Trade Deficit = Merchandise Surplus?
So far this year, the U.S. will sell about $1.2 trillion of our goods to the rest of the world, and we have purchased about $2.0 trillion of goods from the rest of the world. In other words, as a result of international trade, the U.S. will have a NET INFLOW OF $800 billion worth of merchandise INTO the U.S.
Although we call this a "trade deficit," it could just as accurately be called a "merchandise surplus," because we end up with more of other countries' production than they have of ours. That is, if you look at trade as "who ends up with the most stuff?" the answer is clearly the U.S., even though we call it a "trade deficit."
If we measured trade in terms of consumption, instead of production, we clearly have a "merchandise surplus" with the rest of the world.
Actually, because imports and exports are measured as part of the GDP statistics by the BEA, based on PRODUCTION of output, we focus on WHO produces the goods, and and not who CONSUMES the GOODS. Measuring trade that way, we often lose sight of the fact that a "trade deficit" is actually "net merchandise inflow" and a "merchandise surplus."

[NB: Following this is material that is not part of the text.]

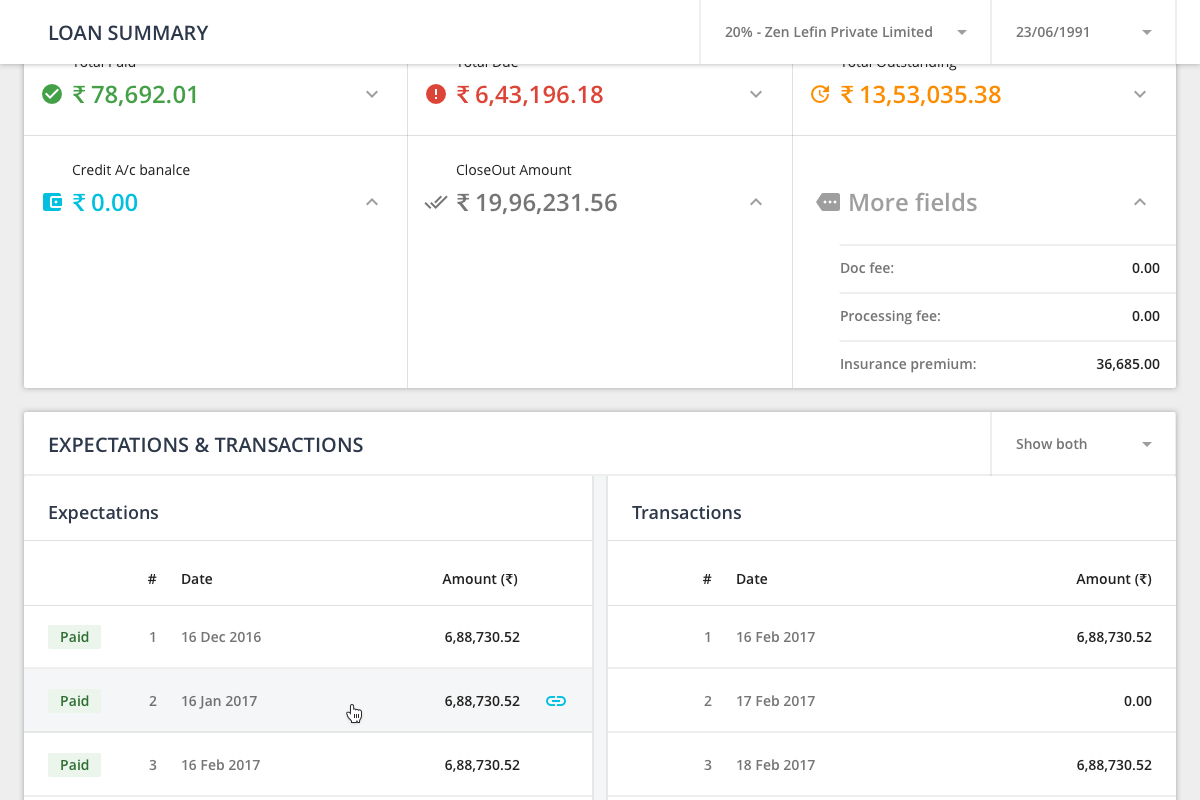The image size is (1200, 800).
Task: Click the pending clock icon on Total Outstanding
Action: [x=822, y=94]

We end up with a net inflow of stuff from around the world every year, about $800 billion this year, but call it a trade "deficit"?
1 Comments:
I like the term merchandise surplus. Individuals and companies in the U.S. are not willing to make trades that decrease value. Trade creates value. Trade is a positive-sum activity (win-win). Therefore, "Merchandise Surplus" of $800,000,000,000.00 is a more appropriate description, reflecting the value of trade.